Teachers in the doctoral program are aware of this professional reality, since they regularly deal with the teaching team for Module I of the Master's Degree in Chemistry, made up of qualified professionals from the industry. This structure is designed to create a dynamic equilibrium, as well as a complementarity, between specific problems and modes of work in the industry, and the advanced and instrumental knowledge that a chemist needs within an applied industrial context. PhD candidates can more easily adjust to the relevant tasks in the chemicals industry once they are familiar with the language and management approaches found in the business environment. This approach significantly shortens the chemist's period of initiation and adaptation to industry-specific work methods.

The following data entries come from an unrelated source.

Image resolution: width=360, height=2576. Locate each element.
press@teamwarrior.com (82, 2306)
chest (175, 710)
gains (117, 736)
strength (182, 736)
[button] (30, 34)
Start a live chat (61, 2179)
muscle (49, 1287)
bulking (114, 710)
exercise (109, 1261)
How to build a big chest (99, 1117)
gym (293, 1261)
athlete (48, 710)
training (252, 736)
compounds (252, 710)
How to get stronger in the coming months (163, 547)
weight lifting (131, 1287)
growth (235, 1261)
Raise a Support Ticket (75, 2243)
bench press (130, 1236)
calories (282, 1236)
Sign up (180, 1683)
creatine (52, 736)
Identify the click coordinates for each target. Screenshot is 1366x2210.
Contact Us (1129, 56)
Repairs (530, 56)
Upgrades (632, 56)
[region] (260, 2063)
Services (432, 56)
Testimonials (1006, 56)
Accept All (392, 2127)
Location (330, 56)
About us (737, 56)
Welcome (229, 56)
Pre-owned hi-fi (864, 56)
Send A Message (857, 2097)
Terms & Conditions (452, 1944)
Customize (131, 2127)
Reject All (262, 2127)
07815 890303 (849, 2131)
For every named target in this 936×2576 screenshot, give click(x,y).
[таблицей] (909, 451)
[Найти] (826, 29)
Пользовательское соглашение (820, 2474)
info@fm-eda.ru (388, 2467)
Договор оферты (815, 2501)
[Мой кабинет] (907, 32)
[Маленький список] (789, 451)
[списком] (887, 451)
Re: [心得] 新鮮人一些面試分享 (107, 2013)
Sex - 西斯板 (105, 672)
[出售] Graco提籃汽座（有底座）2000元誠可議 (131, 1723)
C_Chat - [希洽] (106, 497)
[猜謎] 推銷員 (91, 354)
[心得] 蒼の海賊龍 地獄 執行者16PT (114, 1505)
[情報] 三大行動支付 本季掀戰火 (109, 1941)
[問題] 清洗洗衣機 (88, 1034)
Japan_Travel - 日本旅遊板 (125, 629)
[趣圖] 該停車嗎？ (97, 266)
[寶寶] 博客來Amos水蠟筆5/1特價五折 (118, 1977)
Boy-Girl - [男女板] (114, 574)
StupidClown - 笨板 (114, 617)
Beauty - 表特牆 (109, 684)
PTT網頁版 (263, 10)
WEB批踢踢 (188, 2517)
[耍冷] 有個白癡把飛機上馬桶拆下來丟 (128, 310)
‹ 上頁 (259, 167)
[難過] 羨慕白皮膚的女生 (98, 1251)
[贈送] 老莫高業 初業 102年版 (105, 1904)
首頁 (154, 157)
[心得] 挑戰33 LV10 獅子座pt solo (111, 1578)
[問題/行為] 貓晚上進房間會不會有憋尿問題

Likewise, it enables students with a strong research drive to learn the technical and methodological aspects that are most relevant to their future application in service of the interests of the various subsectors of the industry. Thus, the program seeks to create and strengthen a confluence between the university's lines of research and those found in R&D&I departments in the chemicals industry. This undoubtedly contributes to interesting synergies, as well as to the transfer of research results to industrial applications.
In this regard, contracts and research projects have been established with various institutions, companies and industries, which over the long run have led to closer ties between students and business contexts and their future professional activities.
The new proposed doctoral program takes the previous teaching and research experience of the old doctoral program as a starting point and adds in the existing link to the industrial context established through the Master's Degree in Chemistry Applied to Research and Industry; the program thus offers added value that will be of great interest for society and reflect the real demand for R&D&I in the professional sector.
In this regard, research tasks are also guaranteed, since the various research teams affiliated with the doctoral program develop a variety of research projects that receive funding from FUNA (the University of Navarra Foundation). This reflects the University of Navarra R&D Committee's prioritized interest in research, framed within the University of Navarra Research Plan.